The University of Dundee’s Professor David Horn has received a prestigious award in recognition of his contribution to global efforts to overcome the disease known as African sleeping sickness.
Professor Horn, based at the University’s School of Life Sciences, was presented with the William Trager Award at a meeting of the American Society of Tropical Medicine and Hygiene (ASTMH) in National Harbor, near Washington DC.
The award recognises specific breakthroughs in basic parasitology that unlocked completely new areas of work and is given by the organisation’s parasitology subgroup, the American Committee of Molecular, Cellular and Immunoparasitology (ACMCIP). The subgroup’s executive committee hailed Professor Horn’s “transformative work, significant for both its fundamental and translational impact”.
Sleeping sickness, or Human African Trypanosomiasis (HAT), is caused by parasites transmitted by tsetse flies in sub-Saharan Africa and has a devastating impact, causing thousands of deaths each year.
Professor Horn’s research aims to understand the genetics and molecular biology of parasites that cause tropical diseases such as African sleeping sickness, Chagas’ disease and leishmaniasis.

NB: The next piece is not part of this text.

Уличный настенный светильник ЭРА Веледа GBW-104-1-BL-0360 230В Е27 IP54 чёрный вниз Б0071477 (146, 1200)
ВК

These neglected tropical diseases affect millions of the world’s poorest people.
“I’m truly grateful to the ASTMH and honoured to receive the William Trager award,” said Professor Horn. “William Trager is best known for his pioneering work developing transformative culture methods, which had a huge impact by making malaria parasites experimentally accessible and tractable, so for any parasitologist to win an award bearing his name is humbling.
“New methods, technologies and approaches continually emerge from the parasitology research community and this clearly helps keep the field dynamic and competitive. Given my specific interests in molecular genetics, it’s been great to have seen how a range of high-throughput genetic and phenotypic screens continue to yield novel insights.”
William Trager was an eminent American parasitologist and past President of ASTMH, best known for developing a culture system for malaria parasites.
The award honours his legacy and recognises scientists who have made substantial contributions in the field of basic parasitology. The ASTMH was founded in 1903 and is the largest international scientific organisation of experts dedicated to reducing the worldwide burden of tropical infectious diseases and improving global health.
David Horn is Professor of Parasite Molecular Biology at the University. He worked at Rockefeller University, the institution where William Trager made his most famous discovery, as a postdoctoral researcher from 1993-1997. He subsequently established and built an independent research team at the London School of Hygiene and Tropical Medicine, before moving to Dundee in 2013.
His work on African trypanosomes has led to new insights into gene expression control, antigenic variation, drug delivery strategies and drug efficacy and resistance.